Goal — According to the Ian Irvine interview, what is the title of the third book in the Tainted Realm Trilogy?

----- Excerpt provided -----

Seven Writerly Sorts of Questions for Ian Irvine

 

I first met Ian Irvine at Supanova a couple of years back, he was an absolute delight, a great author to hang around with, and very funny as well. But I was familiar with his work long before that – my uncorrected proof of A Shadow on the Glass is a treasure. Ian has had a great career as fantasy writer, for both adults and younger readers. If you go to the fantasy section of any bookstore you’ll see a stack of his books: the latest of which is Rebellion book two in the Tainted Realm Trilogy. Epic fantasy is rarely more epic than in Ian’s books. (I’ve also just found a short novella published in the Tainted Realm world – you can check it out here and I’ve embedded it below the interview so you can get a taste)

He also has a very rich webpage filled with sage writerly advice.

So, when I had a chance to hit him with a few writerly questions I couldn’t resist.

1) Vengeance and Rebellion are part of The Tainted Realm Trilogy. The third book, Justice, is out in twelve months.  What is the Tainted Realm, and why is it tainted?

----- Data extract -----

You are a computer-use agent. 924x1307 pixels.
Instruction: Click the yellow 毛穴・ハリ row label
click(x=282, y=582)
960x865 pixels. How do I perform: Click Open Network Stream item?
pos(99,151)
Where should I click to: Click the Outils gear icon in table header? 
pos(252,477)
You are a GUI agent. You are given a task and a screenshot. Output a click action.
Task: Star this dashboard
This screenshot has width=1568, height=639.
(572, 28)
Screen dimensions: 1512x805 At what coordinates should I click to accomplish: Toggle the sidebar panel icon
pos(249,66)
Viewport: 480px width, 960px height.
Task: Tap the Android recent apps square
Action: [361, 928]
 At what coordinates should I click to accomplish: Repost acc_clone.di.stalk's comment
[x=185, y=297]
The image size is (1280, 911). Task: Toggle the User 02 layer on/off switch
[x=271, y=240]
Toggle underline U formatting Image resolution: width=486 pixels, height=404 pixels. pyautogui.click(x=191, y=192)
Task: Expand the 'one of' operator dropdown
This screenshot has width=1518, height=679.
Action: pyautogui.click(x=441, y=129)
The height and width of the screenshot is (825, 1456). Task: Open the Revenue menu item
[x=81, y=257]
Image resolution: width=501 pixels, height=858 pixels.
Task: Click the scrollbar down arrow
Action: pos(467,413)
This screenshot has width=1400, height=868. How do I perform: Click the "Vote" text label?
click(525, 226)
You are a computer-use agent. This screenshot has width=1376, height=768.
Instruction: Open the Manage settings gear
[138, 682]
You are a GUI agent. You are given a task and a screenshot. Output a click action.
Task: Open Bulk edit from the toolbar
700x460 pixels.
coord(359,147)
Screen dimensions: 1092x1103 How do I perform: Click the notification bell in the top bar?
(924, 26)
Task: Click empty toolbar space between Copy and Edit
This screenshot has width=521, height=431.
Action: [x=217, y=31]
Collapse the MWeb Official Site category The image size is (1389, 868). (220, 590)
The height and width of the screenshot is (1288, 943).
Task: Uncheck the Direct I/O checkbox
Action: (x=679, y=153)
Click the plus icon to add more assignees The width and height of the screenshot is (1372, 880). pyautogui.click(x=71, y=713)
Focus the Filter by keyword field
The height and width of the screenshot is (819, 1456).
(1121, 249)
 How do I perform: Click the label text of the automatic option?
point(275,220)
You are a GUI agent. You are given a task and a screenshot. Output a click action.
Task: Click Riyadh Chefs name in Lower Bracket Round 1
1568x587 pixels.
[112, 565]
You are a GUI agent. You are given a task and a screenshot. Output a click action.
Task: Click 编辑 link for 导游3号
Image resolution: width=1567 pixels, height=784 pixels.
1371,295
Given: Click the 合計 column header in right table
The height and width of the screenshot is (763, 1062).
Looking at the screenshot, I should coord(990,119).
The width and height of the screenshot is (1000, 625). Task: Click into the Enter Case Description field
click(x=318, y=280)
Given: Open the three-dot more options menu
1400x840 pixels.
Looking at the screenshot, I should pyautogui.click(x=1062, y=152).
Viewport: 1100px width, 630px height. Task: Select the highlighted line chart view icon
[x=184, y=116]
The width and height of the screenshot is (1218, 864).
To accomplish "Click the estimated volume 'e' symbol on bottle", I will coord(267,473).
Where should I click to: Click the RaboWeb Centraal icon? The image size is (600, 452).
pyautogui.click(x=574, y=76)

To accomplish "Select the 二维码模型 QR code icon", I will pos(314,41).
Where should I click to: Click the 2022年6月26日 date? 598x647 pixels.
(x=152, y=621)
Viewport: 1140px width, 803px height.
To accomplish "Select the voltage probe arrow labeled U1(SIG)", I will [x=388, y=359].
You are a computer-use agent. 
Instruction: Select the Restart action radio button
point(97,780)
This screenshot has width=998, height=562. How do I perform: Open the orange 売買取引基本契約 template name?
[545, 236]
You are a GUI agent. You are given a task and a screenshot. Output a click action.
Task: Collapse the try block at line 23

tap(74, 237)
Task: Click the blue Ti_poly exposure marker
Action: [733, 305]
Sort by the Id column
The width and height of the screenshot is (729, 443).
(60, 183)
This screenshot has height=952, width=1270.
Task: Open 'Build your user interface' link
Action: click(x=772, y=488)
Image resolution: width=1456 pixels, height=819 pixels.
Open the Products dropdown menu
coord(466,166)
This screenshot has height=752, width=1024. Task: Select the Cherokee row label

-----

Task solution — Justice